Nabi Abdullajew, stellvertretender Herausgeber der Moscow Times, studierte zu Beginn der neunziger Jahre an der Staatlichen TU, arbeitete nach dem Examen als Journalist und Menschenrechtsaktivist im Nordkaukasus und studierte später an der Harvard Universität. Er diskutierte den plötzlichen Wandel, den der Wert seiner Ausbildung mit der Auflösung der Sowjetunion erfuhr. »Ich habe Bauingenieurwesen studiert. Angefangen habe ich 1990, zu dem Zeitpunkt war das eine ziemlich gute sowjetische Technische Universität. In meinen fünf Studienjahren dort ist die Qualität der Ausbildung allerdings rasch gesunken. Viele Professoren sind einfach gegangen, weil das Gehalt an den Unis wirklich sehr niedrig war, und haben sie sich für andere Berufe entschieden. Die besten Professoren haben für verschiedene Fabriken und Unternehmen gearbeitet und sind nach Moskau und St.
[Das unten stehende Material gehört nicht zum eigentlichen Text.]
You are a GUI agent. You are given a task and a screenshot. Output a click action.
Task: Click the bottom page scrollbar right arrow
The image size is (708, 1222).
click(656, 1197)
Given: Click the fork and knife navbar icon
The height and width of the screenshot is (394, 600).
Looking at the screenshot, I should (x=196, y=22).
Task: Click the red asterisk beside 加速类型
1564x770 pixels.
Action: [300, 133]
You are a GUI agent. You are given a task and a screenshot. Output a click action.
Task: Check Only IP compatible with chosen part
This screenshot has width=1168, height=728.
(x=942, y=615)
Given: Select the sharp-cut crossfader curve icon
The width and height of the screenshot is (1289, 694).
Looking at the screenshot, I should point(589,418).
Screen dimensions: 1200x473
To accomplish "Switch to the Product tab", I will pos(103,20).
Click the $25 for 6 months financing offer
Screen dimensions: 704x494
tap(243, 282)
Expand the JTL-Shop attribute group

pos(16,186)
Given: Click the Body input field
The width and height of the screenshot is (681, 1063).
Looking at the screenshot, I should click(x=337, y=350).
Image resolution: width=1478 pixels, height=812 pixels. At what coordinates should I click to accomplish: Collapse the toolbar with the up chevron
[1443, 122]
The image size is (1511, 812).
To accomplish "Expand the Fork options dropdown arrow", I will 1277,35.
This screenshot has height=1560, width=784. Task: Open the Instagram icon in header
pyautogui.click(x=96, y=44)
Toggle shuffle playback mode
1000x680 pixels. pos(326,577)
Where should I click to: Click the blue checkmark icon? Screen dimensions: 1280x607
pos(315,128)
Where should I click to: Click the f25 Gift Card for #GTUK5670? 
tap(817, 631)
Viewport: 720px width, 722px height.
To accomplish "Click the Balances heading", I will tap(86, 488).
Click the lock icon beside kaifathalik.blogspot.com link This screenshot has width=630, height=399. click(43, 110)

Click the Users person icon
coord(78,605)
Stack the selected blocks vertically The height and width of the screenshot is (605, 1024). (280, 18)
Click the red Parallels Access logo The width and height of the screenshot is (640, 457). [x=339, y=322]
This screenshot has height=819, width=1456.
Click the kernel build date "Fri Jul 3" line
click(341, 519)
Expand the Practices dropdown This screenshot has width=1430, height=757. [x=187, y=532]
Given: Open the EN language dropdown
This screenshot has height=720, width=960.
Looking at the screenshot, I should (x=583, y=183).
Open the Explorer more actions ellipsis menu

Petersburg gezogen, und einige jüdische Professoren haben schlicht und einfach das Land verlassen.

Neue Hoffnung

In den letzten Jahren ist eine neue Initiative zur Gründung von Vorzeigeuniversitäten gesetzlich fixiert und stark subventioniert worden. Daher sind einige Experten vorsichtig optimistisch, was die Chancen für die neuen  Universitäten und ihren Stand im globalen Wettbewerb betrifft. Insgesamt wurden sieben neue Universitäten in ganz Russland gegründet, indem man zumeist mehrere kleinere, lokale Universitäten zusammenlegte. Ihr ausdrückliches Ziel ist es, Russlands Ansehen vor allem in den Naturwissenschaften zu heben und die internationale Zusammenarbeit in der Forschung zu fördern. Zwei der Universitäten, die Südliche Föderale Universität und die Sibirische Föderale Universität, wurden 2006 genehmigt und öffneten ihre Tore im darauffolgenden Jahr mit einem Budget von je drei Milliarden Rubel (74 Millionen Euro) für den Anfang. Fünf weitere föderale Universitäten in anderen Regionen wurden 2009 genehmigt.Das sei ein positiver Schritt und spiegele den internationalen Trend zur einer Hierarchisierung der Universitäten wider, sagt Fedjukin. »Wir werden ein paar Universitäten herausgreifen oder ein bestimmtes Auswahlverfahren ermöglichen, sei es ein natürliches oder ein staatliches, um einige Universitäten zu Vorzeigeinstitutionen zu machen, während andere einfach nicht international wettbewerbsfähig werden können.«

Dieser Artikel erschien zuerst auf russiaprofile.org.